VS

Cursor vs Claude Code: Editor or Terminal?

Cursor and Claude Code both use Anthropic's models under the hood, but they couldn't feel more different. Cursor is a fork of VS Code that pushes AI deep into the editor, with a Composer panel for multi-file edits and Tab completion that knows your codebase. Claude Code is a CLI agent that lives in your terminal, runs commands, edits files, and iterates without you babysitting each step. The right pick depends on whether you want AI inside your editor or AI driving your shell.

Cursor is an AI-first code editor built on VS Code with deep model integration, in-editor agents, and a Composer for multi-file changes.

Pricing: Hobby free tier; Pro $20/mo; Business $40/mo per user

Key Features

  • Tab autocomplete trained on your repo context
  • Composer for multi-file edits with diff review
  • Inline chat and refactor with cmd-K
  • Agent mode that can run terminal commands
  • Works with every VS Code extension

Pros

  • + Familiar VS Code interface so the learning curve is near zero
  • + Tab completion is fast and feels predictive in a way Copilot still doesn't
  • + Composer makes large refactors feel like one prompt instead of ten

Cons

  • - Pro tier rate limits hit hard once you start using Composer heavily
  • - Some VS Code extensions break during major Cursor releases

Claude Code

Claude Code is Anthropic's terminal-native coding agent. It reads your repo, edits files, runs commands, and iterates until the task is done.
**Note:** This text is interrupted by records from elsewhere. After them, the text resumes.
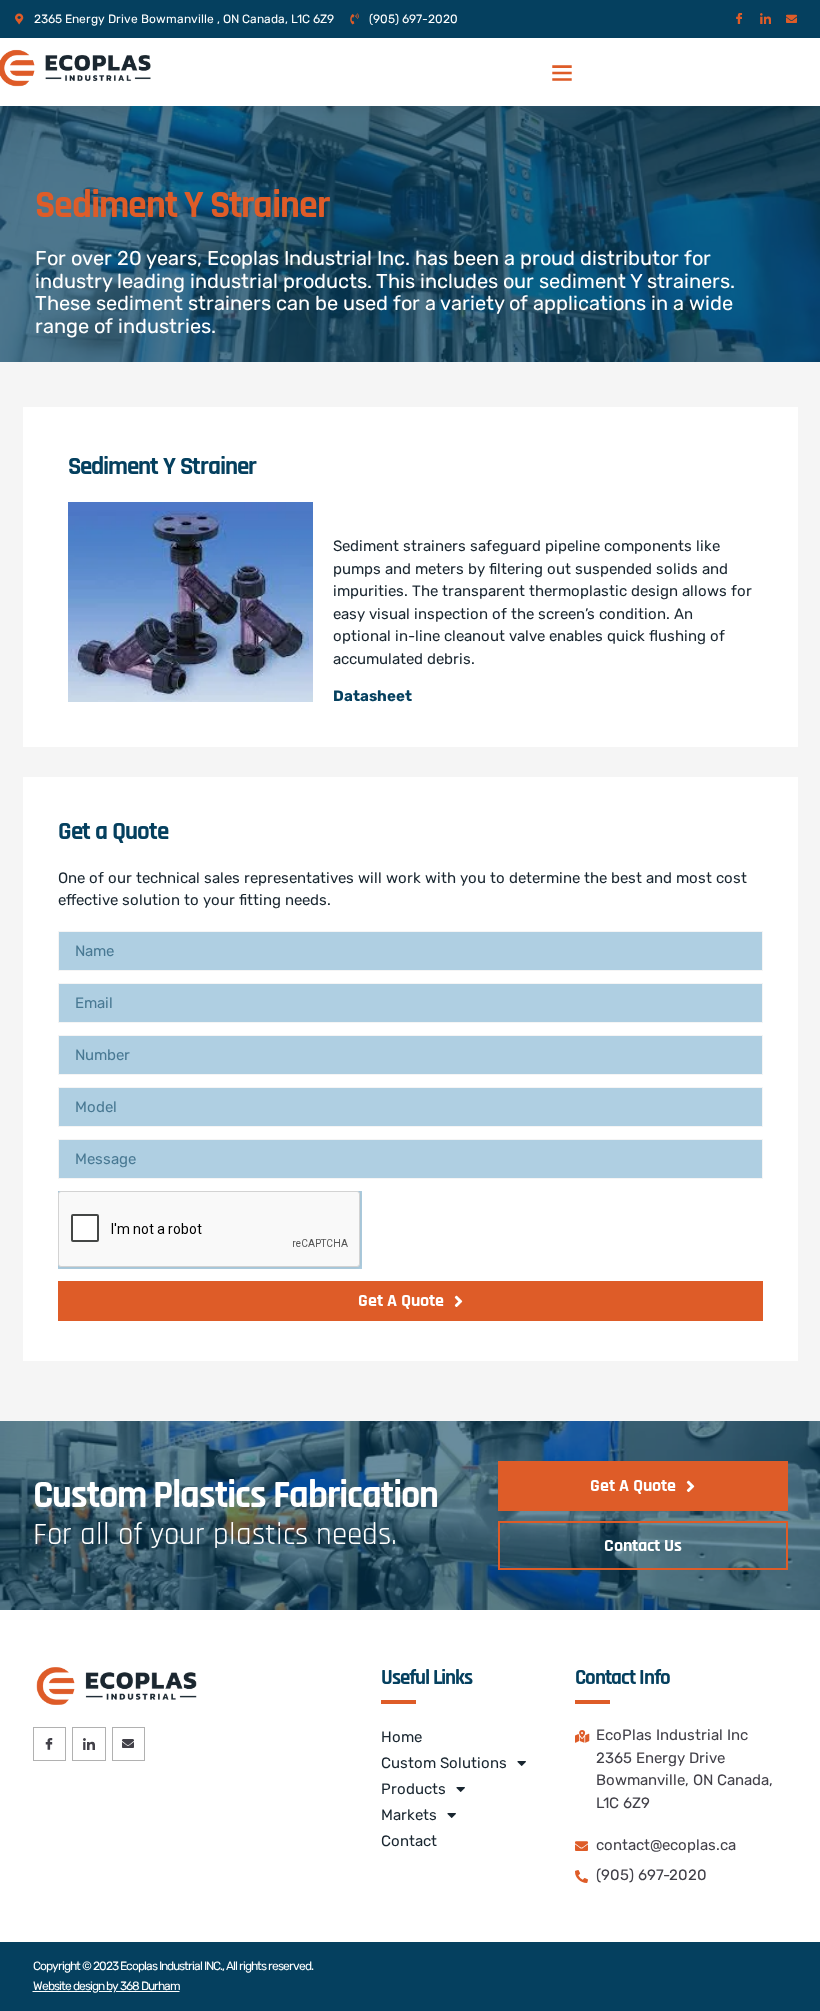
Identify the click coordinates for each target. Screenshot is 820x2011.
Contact (409, 1841)
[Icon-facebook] (739, 18)
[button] (561, 71)
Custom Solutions (444, 1763)
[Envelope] (791, 18)
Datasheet (372, 696)
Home (401, 1737)
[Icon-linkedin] (765, 18)
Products (413, 1789)
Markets (409, 1815)
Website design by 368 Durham (106, 1986)
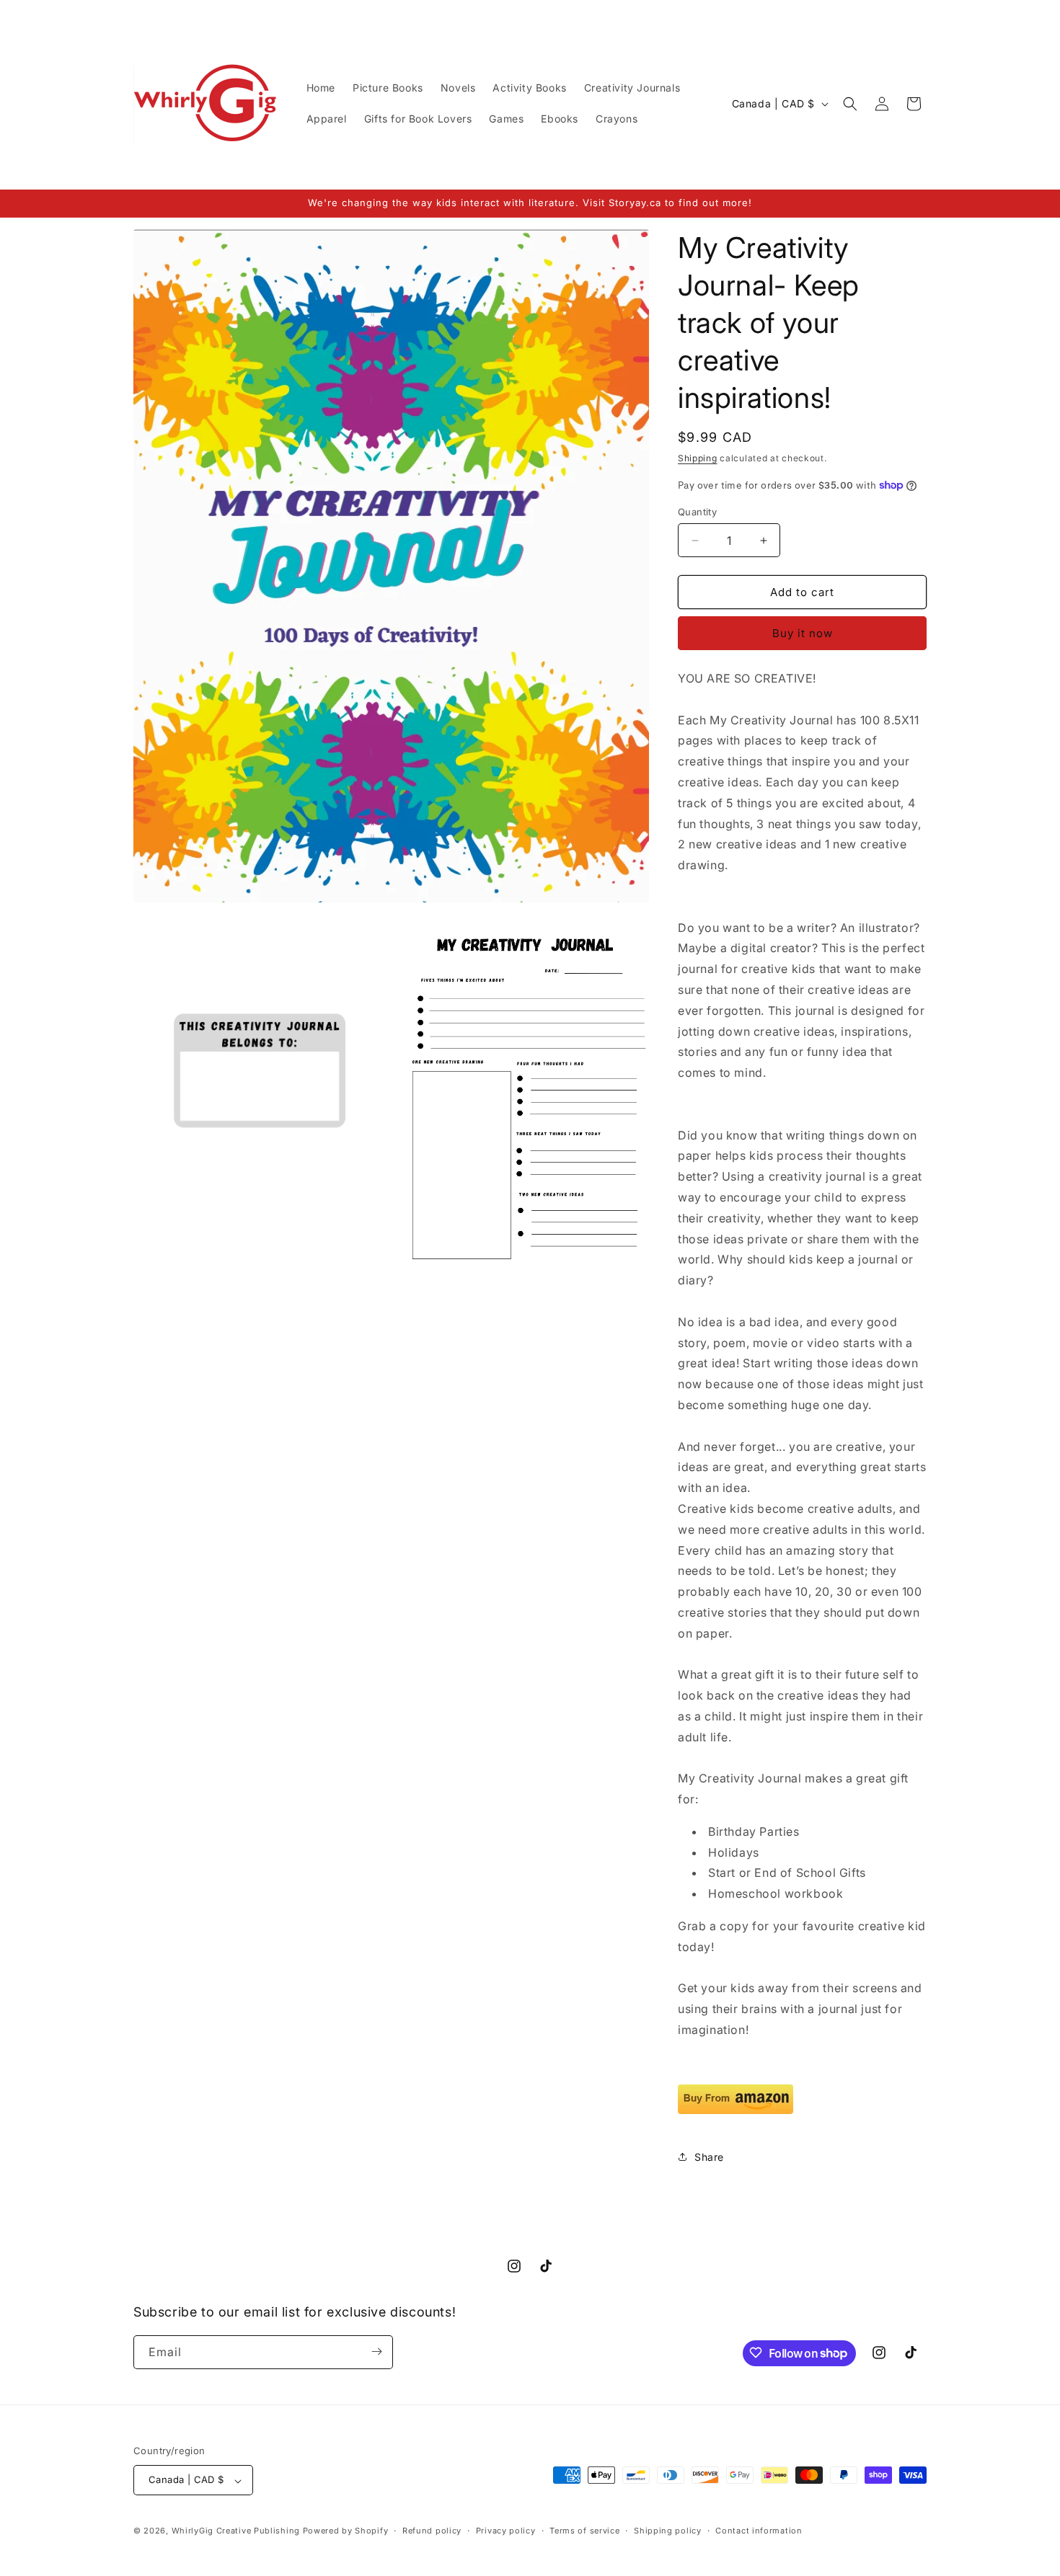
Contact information (758, 2531)
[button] (850, 104)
Pricing: Included in Claude Pro $20/mo or Claude Max $100/mo; pay-as-you-go via API

Key Features

  • Long-running agent loops with planning and self-correction
  • Direct terminal access for builds, tests, git
  • Skills and slash commands for repeatable workflows
  • Works with any editor since it's just a CLI
  • MCP server support for custom tools and data sources

Pros

  • + Genuinely autonomous on multi-step tasks where Cursor still expects hand-holding
  • + Editor-agnostic, so it slots into vim, JetBrains, or whatever you already use
  • + Skills + slash commands turn repeated workflows into one-liners

Cons

  • - Terminal-first feel takes a day or two to click for editor-natives
  • - No GUI for diff review, you accept changes through the CLI

The Verdict

If you live in your editor and want AI to surface there, Cursor is the better fit and the Tab completion alone is worth the price. If you're comfortable in a terminal and want an agent that can plan, run commands, and iterate without constant prompts, Claude Code is in another tier. A lot of devs end up running both: Cursor for line-by-line writing, Claude Code for the bigger autonomous tasks.

Choose Cursor if:

Best for developers who want AI deeply integrated into their editor with familiar VS Code keybindings and a fast Tab completion model.

Choose Claude Code if:

Best for developers who want a true agent that can drive a terminal, run builds, and ship multi-step tasks without per-step approvals.